Si Jean-Louis Florentz est peu prolixe, c’est que chacune de ses oeuvres est l’aboutissement d’une maturation certaine. Ainsi ce conte symphonique est de vaste ampleur par la concentration de ses différents moments. De multiples couleurs pavent cette commande de l’orchestre lyonnais, inspirée du Livre des morts égyptien, de contes africains (une des sources de sa ‘poésie’) et du Psaume 42. Il s’agit également d’un requiem exultant et joyeux, pendant d’un précédent conte liturgique pour l’assomption de Marie : soit le Requiem de la Vierge (opus 7). La mort est évoquée sous d’autres cieux que ceux que l’on connaît. " Structure, esprit et sources sont étroitement mêlés " confie le compositeur. La multiplicité de ses visions et de ses sources s’incarnent avec une grande finesse dans l’orchestration rutilante et la rapidité évolutive des climats. Cette richesse instrumentale représenterait le " faste de la rencontre avec le ‘Visage’, lors du décès de chacun d’entre nous ". Ce requiem n’est pas la tristesse terrestre, mais au contraire la description du cheminement de celui qui part : après le voyage dans la barque solaire, le jugement de l’âme (psychostasie) précède l’entrée -ou non- dans les Jardins. La thématique du voyage, déjà fortement présente dans la vie de Jean-Louis Florentz, et entre les sources de diverses traditions, est ici emblématisée par le suprême voyage : celui de l’âme elle-même -ou celui du futur corps glorieux ? Cette superbe musique, d’une grande force expressive peu courante dans certaines créations contemporaines, était soutenue magnifiquement par l’Orchestre National de Lyon qui s’est par ailleurs remarquablement illustré dans la symphonie de Berlioz.

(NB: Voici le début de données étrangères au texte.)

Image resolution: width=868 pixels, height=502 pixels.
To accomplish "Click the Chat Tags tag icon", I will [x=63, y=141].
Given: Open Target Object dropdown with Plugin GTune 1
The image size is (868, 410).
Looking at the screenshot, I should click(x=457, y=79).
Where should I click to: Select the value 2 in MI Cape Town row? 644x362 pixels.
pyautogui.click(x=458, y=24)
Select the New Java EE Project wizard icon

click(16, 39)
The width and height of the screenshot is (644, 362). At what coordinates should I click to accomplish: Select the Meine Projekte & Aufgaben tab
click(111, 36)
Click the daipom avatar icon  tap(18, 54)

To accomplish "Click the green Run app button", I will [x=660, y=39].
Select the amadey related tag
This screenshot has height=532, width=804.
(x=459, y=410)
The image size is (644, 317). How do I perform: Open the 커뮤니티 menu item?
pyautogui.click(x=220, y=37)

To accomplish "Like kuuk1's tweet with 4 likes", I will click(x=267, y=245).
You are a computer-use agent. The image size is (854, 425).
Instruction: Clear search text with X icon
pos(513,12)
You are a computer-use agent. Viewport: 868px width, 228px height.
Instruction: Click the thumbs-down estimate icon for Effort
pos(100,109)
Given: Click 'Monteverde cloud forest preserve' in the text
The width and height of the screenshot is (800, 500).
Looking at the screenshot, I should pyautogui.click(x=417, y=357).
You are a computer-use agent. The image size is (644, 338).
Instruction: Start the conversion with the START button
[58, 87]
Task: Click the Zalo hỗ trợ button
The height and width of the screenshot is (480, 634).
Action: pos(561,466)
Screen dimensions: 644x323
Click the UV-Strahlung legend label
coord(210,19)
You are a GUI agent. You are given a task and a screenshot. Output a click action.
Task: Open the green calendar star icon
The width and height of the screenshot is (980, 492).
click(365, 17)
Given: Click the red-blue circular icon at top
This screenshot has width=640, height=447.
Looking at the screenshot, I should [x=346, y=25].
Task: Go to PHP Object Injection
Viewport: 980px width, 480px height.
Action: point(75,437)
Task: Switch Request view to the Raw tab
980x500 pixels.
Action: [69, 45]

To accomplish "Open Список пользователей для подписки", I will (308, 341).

Un programme original était proposé aux auditeurs de la soirée du 21 : un parcours musical autour de la ville. Ou plutôt les villes, car en effet, si les mégalopoles sont considérées a priori comme génératrices de bruits, elles peuvent inspirer les compositeurs de diverses manières. Elles sont le vecteur d’un impressionnisme inquiétant, d’images imaginatives ou de fêtes débridées. Trois villes, plus ou moins, formaient ici le cadre des pièces : Rome, New-York, Paris. Cette dernière donnait lieu au fameux poème symphonique Un Américain à Paris (1928) de George Gershwin. Adoptant la forme descriptive, les bruits citadins sont inclus à même la partition pour former, avec les autres éléments d’une promenade, un paysage varié. Les célèbres et incroyables fontaines de la ville éternelle se déployent chez Ottorino Respighi (1917) en une orchestration solaire, localisée finement dans le spectre aigu des instruments. Par petites couches, la ville ondule selon quatre moments d’une journée. Les trois mouvements symphoniques tirés par Bernstein lui-même de sa première comédie musicale On the town (créé en 1944 à New York), donnent lieu à un ballet, une chanson et une alternance entre jazz et symphonie. Mais, bien sûr, après l’interprétation convaincante de ces trois visions, le moment attendu de ce concert était La ville de Jean-François Zygel, brillant compositeur, et professeur aux conservatoires supérieurs de Paris et Lyon. Le nonette Malaga, une de ses pièces les plus réussies avait déjà été crée lors des premiers " Paris de la musique ". Le vaste triptyque était présenté ici dans une version remaniée. Ce sont des tableaux d’impressions, de sentiments, de fluctuation de l’âme qui tissent le corps de la partition. Un fil onirique pourrait également servir de conducteur. Dans des ‘blocs’ de sensations, l’angle se focalise sur certaines humeurs que traduit -de même que chez Jean-Louis Florentz, mais avec moins de profusion- une remarquable maîtrise de la phalange symphonique. Entre ‘organisme’ et ‘jungle minérale’, aussi bien chocs de vie que refroidissement nocturne, cette pièce contenait de très beaux moments, aiguisés par des trouvailles orchestrales.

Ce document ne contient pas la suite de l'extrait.